You’ll note, I hope, that not only does the report above disclose how our very mental lives are entia successiva—thoughts and emotions that arise and pass away—but the report assumes this perspective in its own narrative. That’s because the report is written from a scientific point of view. And from that vantage point, people are assumed (correctly) to have parts that “do duty” for them and may even be at odds with each other, as they were with the pilots (a perception part fighting against a powerful narrative-generating part). The unit of analysis in the report is not an entire pilot, but the various mechanisms of her mind. Allowing for these parts allows for functional explanations like the one we see.

An un-scientific analysis, on the other hand, is entirely possible. But it would stop at the pilot. He or she is, after all, an indivisible, permanent entity. There is nothing else “doing duty” for him, so there are really only two choices: his experience was an illusion or it was real. End of analysis. Interpret it as an illusion and you don’t really have much to say; interpret it as real, and you can make a lot of money.

Entia Permanentia

Good scientific research in education will adopt an entia successiva perspective about the people it studies. This does not guarantee that its conclusions are correct.
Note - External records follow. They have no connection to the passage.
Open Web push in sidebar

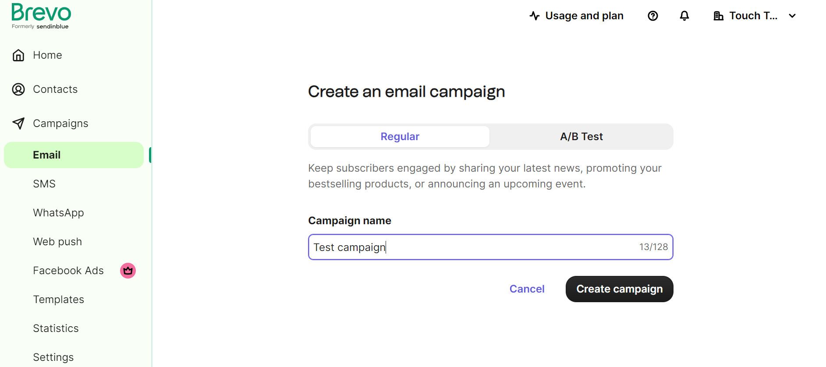tap(57, 242)
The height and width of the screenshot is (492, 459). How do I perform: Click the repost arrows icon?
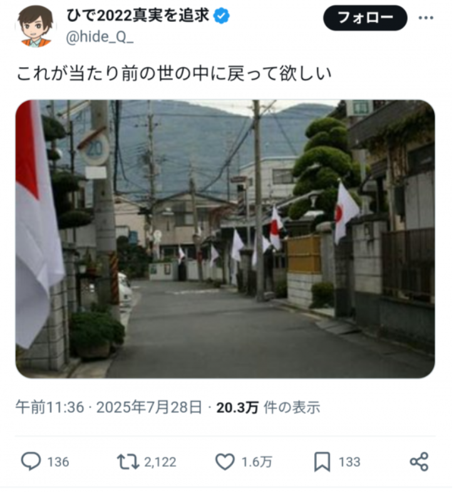(x=128, y=462)
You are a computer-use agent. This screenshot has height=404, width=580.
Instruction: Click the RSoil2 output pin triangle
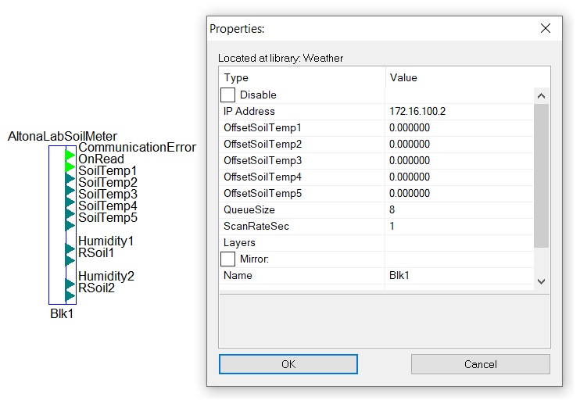coord(70,295)
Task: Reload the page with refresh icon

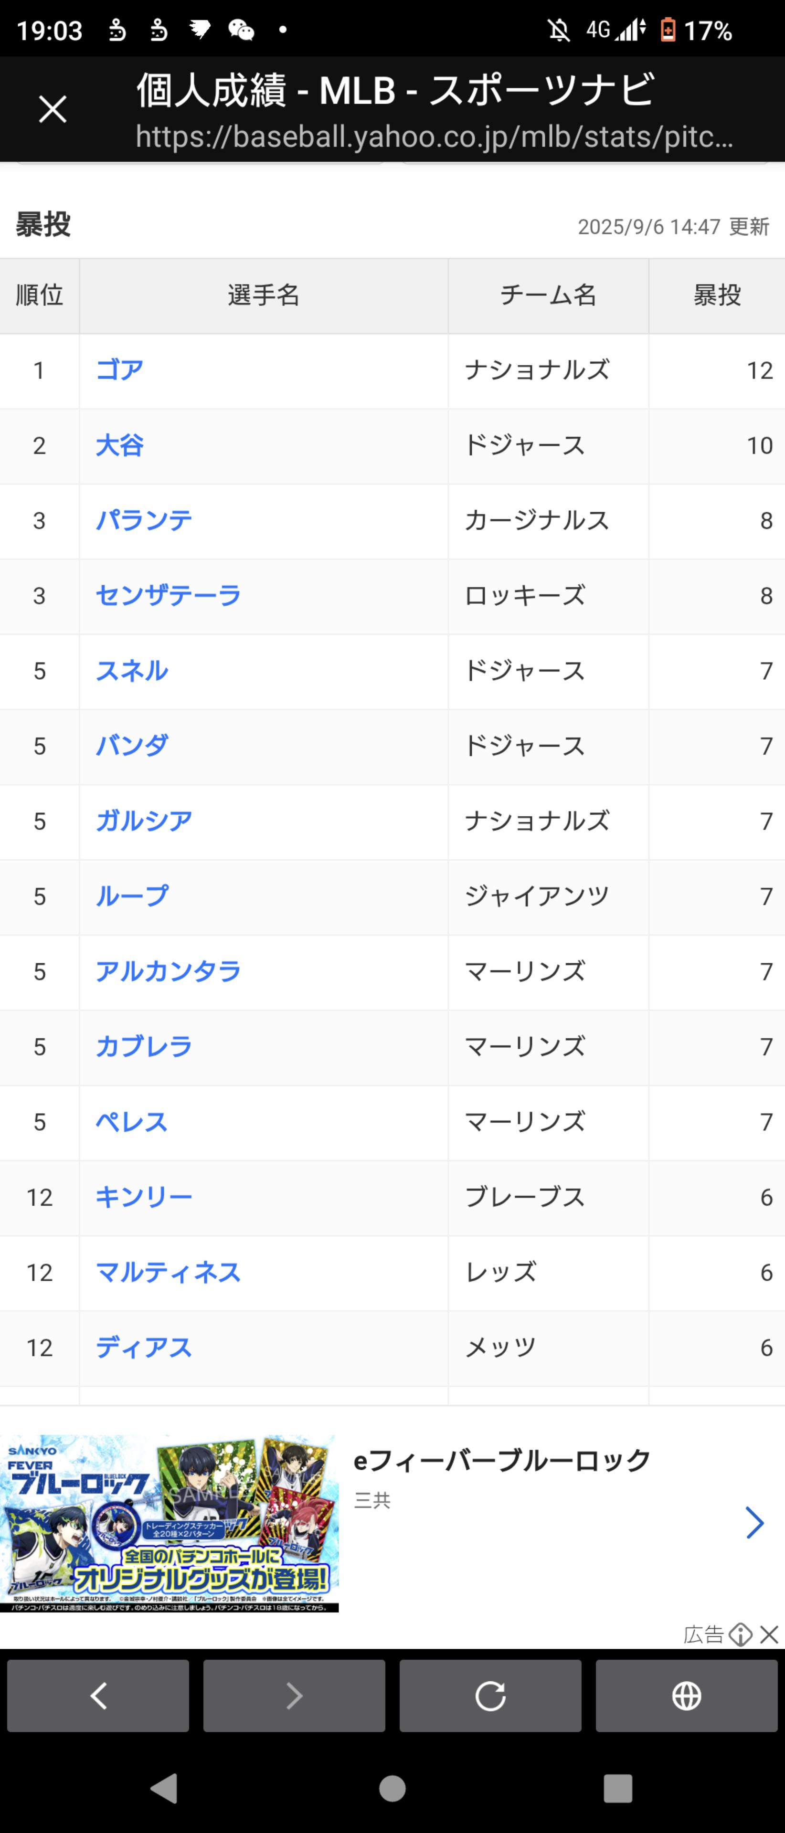Action: (x=490, y=1696)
But it makes it more likely that, over time, it will get to the bottom of things.

This is not to say that an alternative perspective is without scientific merit. If we want to know how to improve the performance of the Boston Symphony, we can make some headway with ‘entia permanentia’—seeing the symphony as a whole stable unit rather than a collection of successive parts. We could increase its funding, perhaps try to make sure “it” is treated as well as other symphonies around the world. We could try to change the music, maybe include some movie scores instead of that stuffy old classical music. That would make it more exciting for audiences (and more inclusive), which is certainly one interpretation of “improvement.” But to whatever extent improvement means improving the functioning of the parts of the symphony—the musicians, the director, etc.—we can do nothing, because with entia permanentia these tiny creatures do not exist. Even raising the question about improving the parts would be beyond the scope of our imagination.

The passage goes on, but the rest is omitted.